▶ _WORK INSTRUCTION_
Copy the records word for word, beginning with the first line and stopping after the line that contains "problem-list-button: ☰ Problem List is".

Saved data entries

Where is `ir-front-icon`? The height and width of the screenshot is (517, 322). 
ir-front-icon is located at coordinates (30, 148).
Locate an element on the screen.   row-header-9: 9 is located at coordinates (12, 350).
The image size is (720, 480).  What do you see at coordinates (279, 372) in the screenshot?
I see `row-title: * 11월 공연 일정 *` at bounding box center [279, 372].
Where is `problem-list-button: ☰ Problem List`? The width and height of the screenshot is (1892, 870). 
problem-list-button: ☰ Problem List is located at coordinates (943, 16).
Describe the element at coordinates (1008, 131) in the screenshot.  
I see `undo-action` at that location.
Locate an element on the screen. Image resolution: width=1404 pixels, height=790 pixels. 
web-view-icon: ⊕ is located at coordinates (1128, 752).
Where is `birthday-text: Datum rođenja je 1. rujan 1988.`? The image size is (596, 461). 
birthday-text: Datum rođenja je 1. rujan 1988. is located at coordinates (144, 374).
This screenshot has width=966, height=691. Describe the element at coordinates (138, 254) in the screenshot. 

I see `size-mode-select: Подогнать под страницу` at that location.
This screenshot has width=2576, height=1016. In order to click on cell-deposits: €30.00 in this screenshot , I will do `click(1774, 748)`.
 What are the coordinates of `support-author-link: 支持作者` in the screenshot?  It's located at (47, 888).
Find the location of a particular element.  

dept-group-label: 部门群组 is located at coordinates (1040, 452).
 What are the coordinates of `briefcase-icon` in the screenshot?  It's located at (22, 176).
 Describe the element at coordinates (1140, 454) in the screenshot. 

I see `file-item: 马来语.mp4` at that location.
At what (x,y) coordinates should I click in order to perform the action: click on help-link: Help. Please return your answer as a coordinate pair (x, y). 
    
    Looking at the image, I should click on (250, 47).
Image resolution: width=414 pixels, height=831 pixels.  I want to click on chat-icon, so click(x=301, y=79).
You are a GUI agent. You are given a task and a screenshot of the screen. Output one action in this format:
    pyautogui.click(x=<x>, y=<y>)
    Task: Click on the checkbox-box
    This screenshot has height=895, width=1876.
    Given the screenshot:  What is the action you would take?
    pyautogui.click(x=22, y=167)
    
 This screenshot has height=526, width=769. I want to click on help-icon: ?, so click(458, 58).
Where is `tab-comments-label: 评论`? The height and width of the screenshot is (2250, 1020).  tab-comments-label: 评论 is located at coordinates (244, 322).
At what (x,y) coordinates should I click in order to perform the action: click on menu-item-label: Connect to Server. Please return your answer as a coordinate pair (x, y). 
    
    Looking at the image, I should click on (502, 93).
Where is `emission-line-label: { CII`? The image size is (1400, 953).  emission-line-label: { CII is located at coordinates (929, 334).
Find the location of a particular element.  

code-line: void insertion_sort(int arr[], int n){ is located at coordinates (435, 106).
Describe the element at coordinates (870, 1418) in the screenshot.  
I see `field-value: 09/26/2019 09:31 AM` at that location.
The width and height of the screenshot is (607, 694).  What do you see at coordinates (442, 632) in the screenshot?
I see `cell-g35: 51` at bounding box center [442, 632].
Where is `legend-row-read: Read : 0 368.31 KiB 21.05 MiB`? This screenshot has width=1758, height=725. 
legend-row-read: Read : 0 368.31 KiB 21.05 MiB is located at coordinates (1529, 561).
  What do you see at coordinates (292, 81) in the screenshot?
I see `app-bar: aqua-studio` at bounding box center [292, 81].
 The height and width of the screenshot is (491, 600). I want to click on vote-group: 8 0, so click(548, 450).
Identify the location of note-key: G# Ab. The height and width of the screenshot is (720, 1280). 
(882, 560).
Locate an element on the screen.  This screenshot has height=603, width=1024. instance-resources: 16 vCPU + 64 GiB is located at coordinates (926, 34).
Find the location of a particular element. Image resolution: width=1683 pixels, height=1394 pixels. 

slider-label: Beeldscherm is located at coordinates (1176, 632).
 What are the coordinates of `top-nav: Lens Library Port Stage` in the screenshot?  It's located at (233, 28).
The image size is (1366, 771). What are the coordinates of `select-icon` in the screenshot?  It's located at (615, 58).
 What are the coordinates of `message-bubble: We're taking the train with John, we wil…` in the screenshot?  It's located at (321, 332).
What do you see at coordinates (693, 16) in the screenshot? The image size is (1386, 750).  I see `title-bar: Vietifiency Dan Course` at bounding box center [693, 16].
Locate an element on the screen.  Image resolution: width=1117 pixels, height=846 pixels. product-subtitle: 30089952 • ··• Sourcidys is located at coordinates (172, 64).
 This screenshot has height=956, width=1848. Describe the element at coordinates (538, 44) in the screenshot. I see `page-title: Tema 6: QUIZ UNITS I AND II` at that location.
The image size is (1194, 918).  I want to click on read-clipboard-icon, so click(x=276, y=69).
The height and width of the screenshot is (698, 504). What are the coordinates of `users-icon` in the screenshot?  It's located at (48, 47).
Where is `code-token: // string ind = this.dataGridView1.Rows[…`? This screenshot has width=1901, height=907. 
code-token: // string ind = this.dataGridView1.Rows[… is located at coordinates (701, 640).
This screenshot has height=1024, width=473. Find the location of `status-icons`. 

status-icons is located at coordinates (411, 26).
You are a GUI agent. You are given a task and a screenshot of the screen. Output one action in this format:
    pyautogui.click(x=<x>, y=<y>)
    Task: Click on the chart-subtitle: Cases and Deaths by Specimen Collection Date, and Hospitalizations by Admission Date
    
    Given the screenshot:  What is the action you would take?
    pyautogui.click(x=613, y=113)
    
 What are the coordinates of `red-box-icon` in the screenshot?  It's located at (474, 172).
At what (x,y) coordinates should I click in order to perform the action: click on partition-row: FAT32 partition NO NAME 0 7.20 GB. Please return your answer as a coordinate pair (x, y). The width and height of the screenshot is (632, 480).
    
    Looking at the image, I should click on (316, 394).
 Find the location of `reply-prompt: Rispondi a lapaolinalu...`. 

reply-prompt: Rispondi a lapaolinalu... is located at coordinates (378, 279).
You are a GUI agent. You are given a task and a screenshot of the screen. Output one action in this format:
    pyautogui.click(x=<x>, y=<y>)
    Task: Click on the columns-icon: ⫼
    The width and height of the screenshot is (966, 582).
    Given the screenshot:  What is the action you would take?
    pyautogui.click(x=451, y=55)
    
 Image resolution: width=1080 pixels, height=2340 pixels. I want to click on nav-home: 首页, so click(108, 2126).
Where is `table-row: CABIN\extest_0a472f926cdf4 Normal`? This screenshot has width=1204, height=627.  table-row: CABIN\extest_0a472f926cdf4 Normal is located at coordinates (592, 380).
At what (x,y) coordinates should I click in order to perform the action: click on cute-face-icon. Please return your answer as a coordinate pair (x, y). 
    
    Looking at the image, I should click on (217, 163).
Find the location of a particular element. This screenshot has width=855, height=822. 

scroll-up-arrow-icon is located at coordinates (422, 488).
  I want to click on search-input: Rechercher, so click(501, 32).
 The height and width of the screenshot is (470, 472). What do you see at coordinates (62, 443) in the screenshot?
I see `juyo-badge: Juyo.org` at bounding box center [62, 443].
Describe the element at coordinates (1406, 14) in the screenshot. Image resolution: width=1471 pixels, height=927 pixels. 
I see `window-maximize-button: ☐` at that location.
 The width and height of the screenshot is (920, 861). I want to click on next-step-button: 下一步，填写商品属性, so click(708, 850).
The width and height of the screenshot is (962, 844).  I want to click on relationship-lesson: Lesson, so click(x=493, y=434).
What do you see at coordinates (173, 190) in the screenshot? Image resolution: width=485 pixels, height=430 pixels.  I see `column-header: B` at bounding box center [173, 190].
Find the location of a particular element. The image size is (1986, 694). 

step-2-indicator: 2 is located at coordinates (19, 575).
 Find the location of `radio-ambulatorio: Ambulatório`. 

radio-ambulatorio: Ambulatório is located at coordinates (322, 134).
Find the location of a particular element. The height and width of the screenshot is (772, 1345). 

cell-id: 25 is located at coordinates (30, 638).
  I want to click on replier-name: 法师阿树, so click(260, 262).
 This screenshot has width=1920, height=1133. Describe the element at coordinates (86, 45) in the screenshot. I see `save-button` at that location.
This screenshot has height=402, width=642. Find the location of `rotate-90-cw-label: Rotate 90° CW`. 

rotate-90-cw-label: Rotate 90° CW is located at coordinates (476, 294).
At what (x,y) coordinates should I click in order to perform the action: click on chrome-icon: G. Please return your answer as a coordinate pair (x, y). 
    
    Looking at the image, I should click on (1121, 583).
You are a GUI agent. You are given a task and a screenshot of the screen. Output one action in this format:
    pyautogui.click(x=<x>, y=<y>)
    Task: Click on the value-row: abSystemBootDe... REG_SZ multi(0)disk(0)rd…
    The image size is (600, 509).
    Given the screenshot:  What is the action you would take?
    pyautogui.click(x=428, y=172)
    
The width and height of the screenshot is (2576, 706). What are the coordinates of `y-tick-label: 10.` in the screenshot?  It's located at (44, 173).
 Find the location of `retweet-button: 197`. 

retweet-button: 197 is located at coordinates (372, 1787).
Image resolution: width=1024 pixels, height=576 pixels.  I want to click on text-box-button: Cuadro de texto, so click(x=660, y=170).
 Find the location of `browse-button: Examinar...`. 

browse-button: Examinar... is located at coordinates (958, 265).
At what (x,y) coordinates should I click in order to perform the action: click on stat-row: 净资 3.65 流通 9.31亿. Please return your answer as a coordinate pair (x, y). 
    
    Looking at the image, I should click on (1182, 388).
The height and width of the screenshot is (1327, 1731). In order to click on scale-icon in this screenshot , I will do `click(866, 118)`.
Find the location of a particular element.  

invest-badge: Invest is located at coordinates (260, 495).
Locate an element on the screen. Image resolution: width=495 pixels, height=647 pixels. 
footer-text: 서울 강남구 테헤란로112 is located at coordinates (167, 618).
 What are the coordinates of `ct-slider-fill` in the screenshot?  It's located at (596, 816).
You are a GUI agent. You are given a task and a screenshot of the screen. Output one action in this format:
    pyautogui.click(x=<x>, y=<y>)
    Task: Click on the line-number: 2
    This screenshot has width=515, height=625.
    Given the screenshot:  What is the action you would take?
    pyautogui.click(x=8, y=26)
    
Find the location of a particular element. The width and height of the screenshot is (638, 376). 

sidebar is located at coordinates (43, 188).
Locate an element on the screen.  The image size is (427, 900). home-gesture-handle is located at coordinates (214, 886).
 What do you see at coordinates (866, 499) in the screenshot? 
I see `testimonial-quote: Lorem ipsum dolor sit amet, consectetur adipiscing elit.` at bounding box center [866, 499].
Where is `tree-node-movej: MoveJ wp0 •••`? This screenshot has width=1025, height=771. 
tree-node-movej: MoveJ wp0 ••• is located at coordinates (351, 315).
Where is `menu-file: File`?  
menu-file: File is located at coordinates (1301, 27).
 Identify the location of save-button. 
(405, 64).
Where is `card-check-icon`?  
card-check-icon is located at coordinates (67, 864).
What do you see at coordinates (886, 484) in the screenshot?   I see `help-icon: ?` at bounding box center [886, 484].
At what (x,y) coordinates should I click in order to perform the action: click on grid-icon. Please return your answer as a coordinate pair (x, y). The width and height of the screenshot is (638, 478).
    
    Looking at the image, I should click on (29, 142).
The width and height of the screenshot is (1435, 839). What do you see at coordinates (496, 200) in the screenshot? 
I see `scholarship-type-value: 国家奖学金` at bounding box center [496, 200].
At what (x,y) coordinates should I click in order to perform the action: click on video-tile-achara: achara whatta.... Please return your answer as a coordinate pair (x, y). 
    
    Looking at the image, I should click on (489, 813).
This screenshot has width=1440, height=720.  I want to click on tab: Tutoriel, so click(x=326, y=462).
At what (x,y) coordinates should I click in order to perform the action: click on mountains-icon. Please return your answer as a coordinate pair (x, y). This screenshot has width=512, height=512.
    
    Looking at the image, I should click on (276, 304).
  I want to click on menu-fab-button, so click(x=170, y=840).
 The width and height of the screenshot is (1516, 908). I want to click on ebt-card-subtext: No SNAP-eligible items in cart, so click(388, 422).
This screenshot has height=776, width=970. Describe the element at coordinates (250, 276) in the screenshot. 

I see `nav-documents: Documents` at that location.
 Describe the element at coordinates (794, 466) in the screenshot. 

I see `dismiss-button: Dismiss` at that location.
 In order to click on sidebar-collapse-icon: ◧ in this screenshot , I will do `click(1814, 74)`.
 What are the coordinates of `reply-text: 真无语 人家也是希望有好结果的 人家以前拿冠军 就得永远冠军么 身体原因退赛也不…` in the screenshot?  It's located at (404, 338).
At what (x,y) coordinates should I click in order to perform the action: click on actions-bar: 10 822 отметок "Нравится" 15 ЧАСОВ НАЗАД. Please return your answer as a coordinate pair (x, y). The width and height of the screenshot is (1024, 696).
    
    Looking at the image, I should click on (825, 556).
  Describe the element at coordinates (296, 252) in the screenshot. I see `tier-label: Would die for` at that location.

▶ _OUTPUT OF THE EXERCISE_
Where is `ir-front-icon`? The height and width of the screenshot is (517, 322). 
ir-front-icon is located at coordinates (30, 148).
Locate an element on the screen.   row-header-9: 9 is located at coordinates (12, 350).
The image size is (720, 480).  What do you see at coordinates (279, 372) in the screenshot?
I see `row-title: * 11월 공연 일정 *` at bounding box center [279, 372].
Where is `problem-list-button: ☰ Problem List`? The width and height of the screenshot is (1892, 870). 
problem-list-button: ☰ Problem List is located at coordinates (943, 16).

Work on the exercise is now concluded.